Bulan lalu, bertemu seseorang yang dengan riang gembira, dia bercerita:


“Alhamdulillah. Setelah mondok di pesantren, putri saya kuliah dan sebentar lagi lulus. Saya bersyukur, sekarang dia dipercaya mengajar di TPQ, membantu gurunya mengajar anak-anak”.


Mendengar ceritanya, saya turut bahagia sekaligus takjub. Betapa orang tua ini terlihat senang, puas dan bersyukur, bahwa putrinya yang alumni pesantren dan sebentar lagi menjadi sarjana, telah mengabdi di TPQ. Sekali lagi, TPQ Taman Pendidikan Al-Qur’an!


Bagi sebagian orang, capaian itu mungkin tidak membanggakan. Kok bisa dan mau “hanya” menjadi guru TPQ, padahal mondoknya lama dan kuliah berjibaku dengan matkul puluhan sks yang tentu studinya butuh ekstra keras.
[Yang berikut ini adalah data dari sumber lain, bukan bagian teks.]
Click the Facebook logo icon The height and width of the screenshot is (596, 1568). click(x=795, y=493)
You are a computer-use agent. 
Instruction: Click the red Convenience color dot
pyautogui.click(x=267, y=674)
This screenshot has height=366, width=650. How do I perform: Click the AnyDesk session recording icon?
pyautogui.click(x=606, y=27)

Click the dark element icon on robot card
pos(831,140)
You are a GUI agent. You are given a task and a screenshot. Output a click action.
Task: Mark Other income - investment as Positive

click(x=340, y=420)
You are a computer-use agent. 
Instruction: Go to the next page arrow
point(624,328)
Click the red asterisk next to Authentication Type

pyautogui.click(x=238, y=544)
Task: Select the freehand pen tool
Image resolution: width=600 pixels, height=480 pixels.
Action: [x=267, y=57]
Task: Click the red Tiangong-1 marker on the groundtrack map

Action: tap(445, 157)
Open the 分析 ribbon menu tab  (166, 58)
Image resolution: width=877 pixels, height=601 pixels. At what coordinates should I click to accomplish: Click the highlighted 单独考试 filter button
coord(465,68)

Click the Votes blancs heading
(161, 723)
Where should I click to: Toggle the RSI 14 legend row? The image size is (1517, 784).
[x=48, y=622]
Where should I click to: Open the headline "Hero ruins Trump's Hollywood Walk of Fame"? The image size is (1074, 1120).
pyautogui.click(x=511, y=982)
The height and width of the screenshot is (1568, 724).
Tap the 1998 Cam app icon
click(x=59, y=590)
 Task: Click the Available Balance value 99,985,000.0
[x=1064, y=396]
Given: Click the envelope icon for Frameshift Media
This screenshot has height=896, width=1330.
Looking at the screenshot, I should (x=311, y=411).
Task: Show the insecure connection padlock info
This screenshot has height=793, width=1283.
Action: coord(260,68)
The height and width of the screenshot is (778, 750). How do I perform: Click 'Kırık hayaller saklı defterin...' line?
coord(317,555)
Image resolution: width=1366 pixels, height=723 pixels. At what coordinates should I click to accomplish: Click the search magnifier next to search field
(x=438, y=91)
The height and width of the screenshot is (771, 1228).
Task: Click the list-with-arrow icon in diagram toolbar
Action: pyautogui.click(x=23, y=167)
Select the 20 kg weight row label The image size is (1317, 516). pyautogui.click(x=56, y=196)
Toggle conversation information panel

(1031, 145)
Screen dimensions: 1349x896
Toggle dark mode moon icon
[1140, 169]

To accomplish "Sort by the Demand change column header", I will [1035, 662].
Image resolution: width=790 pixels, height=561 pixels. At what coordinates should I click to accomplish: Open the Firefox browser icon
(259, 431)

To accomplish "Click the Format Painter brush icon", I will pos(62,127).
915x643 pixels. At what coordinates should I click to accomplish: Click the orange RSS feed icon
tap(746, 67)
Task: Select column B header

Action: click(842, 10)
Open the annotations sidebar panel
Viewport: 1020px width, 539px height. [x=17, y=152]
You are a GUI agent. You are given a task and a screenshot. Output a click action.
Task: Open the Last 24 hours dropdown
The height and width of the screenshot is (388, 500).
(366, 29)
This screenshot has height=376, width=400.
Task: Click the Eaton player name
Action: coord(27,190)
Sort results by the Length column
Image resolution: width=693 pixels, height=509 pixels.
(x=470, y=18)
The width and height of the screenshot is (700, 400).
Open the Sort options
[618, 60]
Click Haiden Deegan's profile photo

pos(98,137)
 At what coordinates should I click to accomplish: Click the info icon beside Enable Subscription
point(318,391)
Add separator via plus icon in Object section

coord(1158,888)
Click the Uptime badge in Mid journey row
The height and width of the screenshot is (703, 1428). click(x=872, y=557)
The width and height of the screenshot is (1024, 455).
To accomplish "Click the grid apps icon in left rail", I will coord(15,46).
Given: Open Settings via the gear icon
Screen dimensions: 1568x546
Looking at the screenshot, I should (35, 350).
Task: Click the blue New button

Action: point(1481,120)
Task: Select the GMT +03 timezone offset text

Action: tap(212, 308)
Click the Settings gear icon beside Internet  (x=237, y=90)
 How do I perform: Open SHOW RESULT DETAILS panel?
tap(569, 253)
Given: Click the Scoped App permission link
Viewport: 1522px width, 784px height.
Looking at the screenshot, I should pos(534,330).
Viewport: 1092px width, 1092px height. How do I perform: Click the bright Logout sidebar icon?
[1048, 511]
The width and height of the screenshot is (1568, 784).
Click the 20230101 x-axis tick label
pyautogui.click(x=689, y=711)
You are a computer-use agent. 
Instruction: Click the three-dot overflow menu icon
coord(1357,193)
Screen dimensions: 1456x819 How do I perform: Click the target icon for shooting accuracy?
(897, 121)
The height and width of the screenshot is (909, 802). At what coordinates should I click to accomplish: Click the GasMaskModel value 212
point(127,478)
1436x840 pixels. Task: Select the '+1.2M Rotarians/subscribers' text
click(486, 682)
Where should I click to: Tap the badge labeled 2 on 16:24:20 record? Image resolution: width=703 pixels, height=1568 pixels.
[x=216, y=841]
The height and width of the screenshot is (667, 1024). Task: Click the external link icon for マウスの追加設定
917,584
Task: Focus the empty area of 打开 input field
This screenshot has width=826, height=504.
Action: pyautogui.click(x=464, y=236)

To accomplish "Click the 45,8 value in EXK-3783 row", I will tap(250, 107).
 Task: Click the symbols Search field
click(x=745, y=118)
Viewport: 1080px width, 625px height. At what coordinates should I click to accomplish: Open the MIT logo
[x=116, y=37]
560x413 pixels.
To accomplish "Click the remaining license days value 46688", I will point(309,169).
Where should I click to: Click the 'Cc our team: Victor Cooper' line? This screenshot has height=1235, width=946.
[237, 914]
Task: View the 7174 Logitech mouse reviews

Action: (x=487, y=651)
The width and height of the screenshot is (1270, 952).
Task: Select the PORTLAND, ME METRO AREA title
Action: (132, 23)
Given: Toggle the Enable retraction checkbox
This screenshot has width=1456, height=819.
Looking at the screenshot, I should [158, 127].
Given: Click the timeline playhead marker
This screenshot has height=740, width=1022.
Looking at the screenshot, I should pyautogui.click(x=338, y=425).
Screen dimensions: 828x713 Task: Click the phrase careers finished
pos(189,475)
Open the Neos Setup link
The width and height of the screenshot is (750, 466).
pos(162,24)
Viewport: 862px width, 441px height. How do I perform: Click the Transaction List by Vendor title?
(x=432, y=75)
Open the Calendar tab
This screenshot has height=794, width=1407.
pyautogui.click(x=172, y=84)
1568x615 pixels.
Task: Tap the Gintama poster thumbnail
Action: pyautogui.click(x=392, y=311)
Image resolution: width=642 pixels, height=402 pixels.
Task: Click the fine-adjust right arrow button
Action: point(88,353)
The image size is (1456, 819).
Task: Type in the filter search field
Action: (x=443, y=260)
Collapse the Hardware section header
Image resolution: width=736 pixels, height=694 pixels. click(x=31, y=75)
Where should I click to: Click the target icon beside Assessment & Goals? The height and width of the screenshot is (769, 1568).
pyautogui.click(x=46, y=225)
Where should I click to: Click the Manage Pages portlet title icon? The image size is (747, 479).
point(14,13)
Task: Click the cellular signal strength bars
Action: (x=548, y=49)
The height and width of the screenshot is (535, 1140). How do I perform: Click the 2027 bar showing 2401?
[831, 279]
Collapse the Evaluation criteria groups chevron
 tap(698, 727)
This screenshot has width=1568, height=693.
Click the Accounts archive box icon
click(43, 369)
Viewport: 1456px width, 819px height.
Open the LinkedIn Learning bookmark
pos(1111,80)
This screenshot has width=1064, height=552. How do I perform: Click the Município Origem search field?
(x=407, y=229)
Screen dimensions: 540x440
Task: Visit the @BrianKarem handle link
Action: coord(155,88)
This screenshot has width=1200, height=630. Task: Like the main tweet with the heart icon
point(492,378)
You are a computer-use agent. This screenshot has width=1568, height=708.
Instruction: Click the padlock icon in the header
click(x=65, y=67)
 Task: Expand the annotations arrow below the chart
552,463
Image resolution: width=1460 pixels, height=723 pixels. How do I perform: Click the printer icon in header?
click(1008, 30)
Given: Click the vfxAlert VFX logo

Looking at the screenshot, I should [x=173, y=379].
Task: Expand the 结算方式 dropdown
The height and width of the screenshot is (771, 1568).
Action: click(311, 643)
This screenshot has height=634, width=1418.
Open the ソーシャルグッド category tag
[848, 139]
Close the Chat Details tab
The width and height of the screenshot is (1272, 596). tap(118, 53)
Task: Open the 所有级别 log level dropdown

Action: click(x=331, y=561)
Tapi, endingnya menjadi guru TPQ.


Itu persepsi sebagian orang. Tapi nyatanya, banyak orang tua, mahasiswa terlebih alumni pesantren justru merasa mendapat kebahagiaan melebihi “Lailatul Qodar” karena dipercaya menjadi guru TPQ.


Artinya, di tengah masyarakat kita, banyak orang tua yang justru bangga anaknya menjadi pejuang. Yah, menjadi guru TPQ berarti siap berjuang. Bukan lagi profit oriented, tapi jihad oriented.


Terkadang, visi misi lembaga pendidikan yang muluk-muluk seperti mencetak generasi berkualitas berdaya saing global, bagi sebagian masyarakat, itu tidak penting. Yang justru urgen dan dibutuhkan bangsa ini adalah generasi pejuang yang mau berjibaku, siang malam, untuk mencerdaskan anak bangsa di mana saja dan kapan saja.


Justru, TPQ yang tersebar di pelosok, di gang sempit, di tengah perumahan padat penduduk dan kumuh, bila TPQ itu pengajarnya alumni pesantren plus sarjana, maka bisa diharapkan TPQ itu akan menjadi lebih berkualitas sebab diajar oleh guru pejuang.


Bahkan, sebenarnya, TPQ menjadi landasan pendidikan paling awal dalam menanamkan akhlaq dan ilmu bagi anak-anak calon generasi emas. Realitas ini yang seringkali kurang diperhatikan oleh pemerintah dan masyarakat.


Para sarjana dan alumni pesantren yang rela mengabdi di TPQ, di pundak mereka layak disematkan gelar “pejuang”.